Daydreaming Good or Bad?
Do you daydream? Does your mind wander when performing repetitive tasks? Were you told off at school for not paying attention in class? Everyone daydreams to some extent. Far from the reprehensible behaviour that it has been characterised as, it is actually very beneficial. This is something Tony Buzan has been saying for years and now neurological research corroborates his view.
The study was conducted by Professor Moshe Bar, et. al. of the Cognitive Neuroscience lab at Bar-Ilan University, Israel and published in the Proceedings of the National Academy of Sciences (reported in Mensa Magazine, June 2015).
Participants were subjected to trans-cranial direct current stimulation (tDCS), a non-invasive and painless procedure passing a small electrical current across part of the brain. The specific brain region targeted, the frontal lobes, was chosen because, “…this brain region has been previously implicated in mind wandering, and also because this is a central locus of the executive control network that allows us to organise and plan for the future.”
The subjects of the experiment were given a numerical task to perform whist undergoing tDCS and periodically asked to report on a scale of 1-4 the extent to which they were experiencing spontaneous unrelated thoughts or daydreams. As expected, the electrical stimulation produced a measurable increase in the rate of daydreams compared to control groups with either no stimulation or stimulation of a different region, the occipital cortex, associated with vision.
It was assumed that mind-wandering would disrupt subjects’ performance of the appointed task. Surprisingly to the researchers, the study actually showed that daydreaming improved performance! Bar attributes this to the localisation of both “Thought controlling” mechanisms and “Thought freeing” activity in the same brain region.
Great thinkers have long employed daydreaming as a tool to come up with new insights. Though to gain respectability, a daydream is more often called a thought experiment.

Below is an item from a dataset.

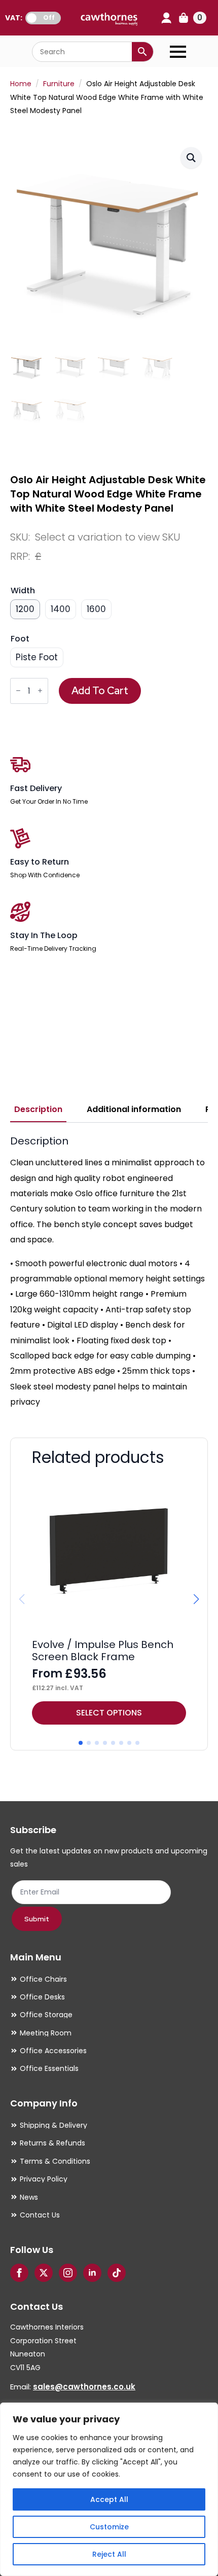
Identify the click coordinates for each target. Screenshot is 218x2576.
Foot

Galileo proved that heavy and light objects fall as the same rate, disproving Aristotle’s theory of gravity, which assumed heavy objects fall faster. It is often stated that Galileo dropped two objects of different mass from the Leaning Tower of Pisa. The objects were chosen such that both of which experienced very little air resistance and thus reached the ground at the same time. It is now accepted by most historians that this probably never happened and the story is a myth. He actually formulated his theory with an elegant thought experiment. His reasoning was as follows, “Imagine two objects, one light and one heavier than the other one, are connected to each other by a string. Drop this system of objects from the top of a tower. If we assume heavier objects do indeed fall faster than lighter ones (and conversely, lighter objects fall slower), the string will soon pull taut as the lighter object retards the fall of the heavier object. But the system considered as a whole is heavier than the heavy object alone, and therefore should fall faster. This contradiction leads one to conclude the assumption is false.”
Many scientists arrived at some of their greatest theories by daydreaming. These notably include Albert Einstein (Relativity, riding on a bean of light), Isaac Newton (Orbital motion, firing a cannon) and August Kekulé (The structure of Benzene, imagining a snake biting its tail to make a ring).